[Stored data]
____
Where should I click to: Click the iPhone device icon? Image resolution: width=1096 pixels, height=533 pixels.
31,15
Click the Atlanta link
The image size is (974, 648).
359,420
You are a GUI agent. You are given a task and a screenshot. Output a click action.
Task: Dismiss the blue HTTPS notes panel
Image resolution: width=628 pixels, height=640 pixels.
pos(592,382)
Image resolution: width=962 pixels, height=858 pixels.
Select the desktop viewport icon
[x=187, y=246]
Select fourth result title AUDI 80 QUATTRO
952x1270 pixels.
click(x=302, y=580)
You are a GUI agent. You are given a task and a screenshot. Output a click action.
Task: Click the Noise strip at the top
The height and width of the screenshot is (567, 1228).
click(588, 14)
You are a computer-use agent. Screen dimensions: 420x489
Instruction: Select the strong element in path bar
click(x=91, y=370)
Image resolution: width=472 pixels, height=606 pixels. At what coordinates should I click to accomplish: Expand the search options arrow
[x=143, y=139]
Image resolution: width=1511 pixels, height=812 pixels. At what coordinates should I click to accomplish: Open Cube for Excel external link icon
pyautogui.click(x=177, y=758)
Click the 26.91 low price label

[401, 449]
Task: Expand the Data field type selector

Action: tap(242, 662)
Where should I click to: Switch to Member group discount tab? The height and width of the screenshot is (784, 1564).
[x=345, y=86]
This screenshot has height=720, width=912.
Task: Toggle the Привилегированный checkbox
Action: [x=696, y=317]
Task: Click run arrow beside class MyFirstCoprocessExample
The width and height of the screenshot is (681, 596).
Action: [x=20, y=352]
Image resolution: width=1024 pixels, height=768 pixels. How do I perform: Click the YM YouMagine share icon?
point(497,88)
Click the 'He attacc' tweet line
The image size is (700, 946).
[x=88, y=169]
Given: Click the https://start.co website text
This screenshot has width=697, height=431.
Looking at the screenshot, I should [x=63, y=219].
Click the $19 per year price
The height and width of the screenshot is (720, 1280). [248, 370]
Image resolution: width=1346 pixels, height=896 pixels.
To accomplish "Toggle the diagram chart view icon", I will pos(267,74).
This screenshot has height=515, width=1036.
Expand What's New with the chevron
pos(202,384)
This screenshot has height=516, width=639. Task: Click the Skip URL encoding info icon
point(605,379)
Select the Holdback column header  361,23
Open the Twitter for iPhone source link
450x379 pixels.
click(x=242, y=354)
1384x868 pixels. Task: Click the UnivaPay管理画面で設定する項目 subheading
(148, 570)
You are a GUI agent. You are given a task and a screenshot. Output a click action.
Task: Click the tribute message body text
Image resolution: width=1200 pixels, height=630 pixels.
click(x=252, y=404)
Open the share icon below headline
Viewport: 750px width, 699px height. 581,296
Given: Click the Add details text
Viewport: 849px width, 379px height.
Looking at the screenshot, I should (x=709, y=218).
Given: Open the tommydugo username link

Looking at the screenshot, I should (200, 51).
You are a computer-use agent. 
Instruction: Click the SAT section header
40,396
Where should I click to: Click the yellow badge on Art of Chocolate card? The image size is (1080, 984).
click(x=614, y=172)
____
» **What to work on**:
The response should be an exact copy of the lines from the one with "Select the Holdback" through the end of the data, with no other text.

» **Your response**:
Select the Holdback column header  361,23
Open the Twitter for iPhone source link
450x379 pixels.
click(x=242, y=354)
1384x868 pixels. Task: Click the UnivaPay管理画面で設定する項目 subheading
(148, 570)
You are a GUI agent. You are given a task and a screenshot. Output a click action.
Task: Click the tribute message body text
Image resolution: width=1200 pixels, height=630 pixels.
click(x=252, y=404)
Open the share icon below headline
Viewport: 750px width, 699px height. 581,296
Given: Click the Add details text
Viewport: 849px width, 379px height.
Looking at the screenshot, I should (x=709, y=218).
Given: Open the tommydugo username link

Looking at the screenshot, I should (200, 51).
You are a computer-use agent. 
Instruction: Click the SAT section header
40,396
Where should I click to: Click the yellow badge on Art of Chocolate card? The image size is (1080, 984).
click(x=614, y=172)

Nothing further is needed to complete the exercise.